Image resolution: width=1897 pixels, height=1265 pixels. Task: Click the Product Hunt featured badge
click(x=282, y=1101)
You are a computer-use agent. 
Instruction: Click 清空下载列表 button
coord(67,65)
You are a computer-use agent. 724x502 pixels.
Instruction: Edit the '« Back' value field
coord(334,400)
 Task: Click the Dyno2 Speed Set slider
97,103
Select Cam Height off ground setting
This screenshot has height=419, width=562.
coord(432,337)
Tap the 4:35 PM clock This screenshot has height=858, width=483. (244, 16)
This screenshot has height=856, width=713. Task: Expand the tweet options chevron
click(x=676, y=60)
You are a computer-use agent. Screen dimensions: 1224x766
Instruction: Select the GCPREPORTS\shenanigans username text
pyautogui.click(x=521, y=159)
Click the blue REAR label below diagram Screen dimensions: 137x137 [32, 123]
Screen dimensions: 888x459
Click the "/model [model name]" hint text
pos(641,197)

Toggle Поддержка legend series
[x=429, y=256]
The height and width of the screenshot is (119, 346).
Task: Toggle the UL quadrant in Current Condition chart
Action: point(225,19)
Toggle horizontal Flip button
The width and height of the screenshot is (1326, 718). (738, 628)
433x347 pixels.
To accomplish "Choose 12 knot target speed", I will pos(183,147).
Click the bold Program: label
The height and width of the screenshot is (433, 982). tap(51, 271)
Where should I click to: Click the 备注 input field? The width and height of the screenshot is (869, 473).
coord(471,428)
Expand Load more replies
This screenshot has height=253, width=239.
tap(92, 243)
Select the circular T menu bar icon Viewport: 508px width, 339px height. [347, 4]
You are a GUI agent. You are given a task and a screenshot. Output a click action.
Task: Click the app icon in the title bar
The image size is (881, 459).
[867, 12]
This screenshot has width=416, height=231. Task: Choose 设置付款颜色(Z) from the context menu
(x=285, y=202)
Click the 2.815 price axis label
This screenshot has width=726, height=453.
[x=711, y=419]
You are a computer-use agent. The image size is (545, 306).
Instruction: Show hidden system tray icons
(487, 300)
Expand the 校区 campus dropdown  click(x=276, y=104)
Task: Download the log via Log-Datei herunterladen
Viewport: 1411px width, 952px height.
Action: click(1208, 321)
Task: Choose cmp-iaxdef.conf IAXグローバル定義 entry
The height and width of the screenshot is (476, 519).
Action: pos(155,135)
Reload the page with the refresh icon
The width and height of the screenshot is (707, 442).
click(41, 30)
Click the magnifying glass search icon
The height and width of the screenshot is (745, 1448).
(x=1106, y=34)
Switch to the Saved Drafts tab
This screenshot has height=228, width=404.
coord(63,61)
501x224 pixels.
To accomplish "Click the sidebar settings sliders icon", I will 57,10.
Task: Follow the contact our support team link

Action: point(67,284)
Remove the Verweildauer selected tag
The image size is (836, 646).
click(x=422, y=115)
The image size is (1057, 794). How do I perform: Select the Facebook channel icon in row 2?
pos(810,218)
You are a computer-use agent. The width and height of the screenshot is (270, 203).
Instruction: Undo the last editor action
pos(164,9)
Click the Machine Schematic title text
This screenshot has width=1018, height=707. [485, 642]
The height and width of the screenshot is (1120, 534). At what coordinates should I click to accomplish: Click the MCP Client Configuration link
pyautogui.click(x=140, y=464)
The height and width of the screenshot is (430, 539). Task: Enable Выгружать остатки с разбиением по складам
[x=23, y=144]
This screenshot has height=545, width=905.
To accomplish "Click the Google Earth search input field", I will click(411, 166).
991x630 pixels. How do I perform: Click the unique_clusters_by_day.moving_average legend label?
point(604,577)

★ ★ ★ ★

All of the entries need to be given again, word for word.

Image resolution: width=1897 pixels, height=1265 pixels. Task: Click the Product Hunt featured badge
click(x=282, y=1101)
You are a computer-use agent. 
Instruction: Click 清空下载列表 button
coord(67,65)
You are a computer-use agent. 724x502 pixels.
Instruction: Edit the '« Back' value field
coord(334,400)
 Task: Click the Dyno2 Speed Set slider
97,103
Select Cam Height off ground setting
This screenshot has height=419, width=562.
coord(432,337)
Tap the 4:35 PM clock This screenshot has height=858, width=483. (244, 16)
This screenshot has height=856, width=713. Task: Expand the tweet options chevron
click(x=676, y=60)
You are a computer-use agent. Screen dimensions: 1224x766
Instruction: Select the GCPREPORTS\shenanigans username text
pyautogui.click(x=521, y=159)
Click the blue REAR label below diagram Screen dimensions: 137x137 [32, 123]
Screen dimensions: 888x459
Click the "/model [model name]" hint text
pos(641,197)

Toggle Поддержка legend series
[x=429, y=256]
The height and width of the screenshot is (119, 346).
Task: Toggle the UL quadrant in Current Condition chart
Action: point(225,19)
Toggle horizontal Flip button
The width and height of the screenshot is (1326, 718). (738, 628)
433x347 pixels.
To accomplish "Choose 12 knot target speed", I will pos(183,147).
Click the bold Program: label
The height and width of the screenshot is (433, 982). tap(51, 271)
Where should I click to: Click the 备注 input field? The width and height of the screenshot is (869, 473).
coord(471,428)
Expand Load more replies
This screenshot has height=253, width=239.
tap(92, 243)
Select the circular T menu bar icon Viewport: 508px width, 339px height. [347, 4]
You are a GUI agent. You are given a task and a screenshot. Output a click action.
Task: Click the app icon in the title bar
The image size is (881, 459).
[867, 12]
This screenshot has width=416, height=231. Task: Choose 设置付款颜色(Z) from the context menu
(x=285, y=202)
Click the 2.815 price axis label
This screenshot has width=726, height=453.
[x=711, y=419]
You are a computer-use agent. The image size is (545, 306).
Instruction: Show hidden system tray icons
(487, 300)
Expand the 校区 campus dropdown  click(x=276, y=104)
Task: Download the log via Log-Datei herunterladen
Viewport: 1411px width, 952px height.
Action: click(1208, 321)
Task: Choose cmp-iaxdef.conf IAXグローバル定義 entry
The height and width of the screenshot is (476, 519).
Action: pos(155,135)
Reload the page with the refresh icon
The width and height of the screenshot is (707, 442).
click(41, 30)
Click the magnifying glass search icon
The height and width of the screenshot is (745, 1448).
(x=1106, y=34)
Switch to the Saved Drafts tab
This screenshot has height=228, width=404.
coord(63,61)
501x224 pixels.
To accomplish "Click the sidebar settings sliders icon", I will 57,10.
Task: Follow the contact our support team link

Action: point(67,284)
Remove the Verweildauer selected tag
The image size is (836, 646).
click(x=422, y=115)
The image size is (1057, 794). How do I perform: Select the Facebook channel icon in row 2?
pos(810,218)
You are a computer-use agent. The width and height of the screenshot is (270, 203).
Instruction: Undo the last editor action
pos(164,9)
Click the Machine Schematic title text
This screenshot has width=1018, height=707. [485, 642]
The height and width of the screenshot is (1120, 534). At what coordinates should I click to accomplish: Click the MCP Client Configuration link
pyautogui.click(x=140, y=464)
The height and width of the screenshot is (430, 539). Task: Enable Выгружать остатки с разбиением по складам
[x=23, y=144]
This screenshot has height=545, width=905.
To accomplish "Click the Google Earth search input field", I will click(411, 166).
991x630 pixels. How do I perform: Click the unique_clusters_by_day.moving_average legend label?
point(604,577)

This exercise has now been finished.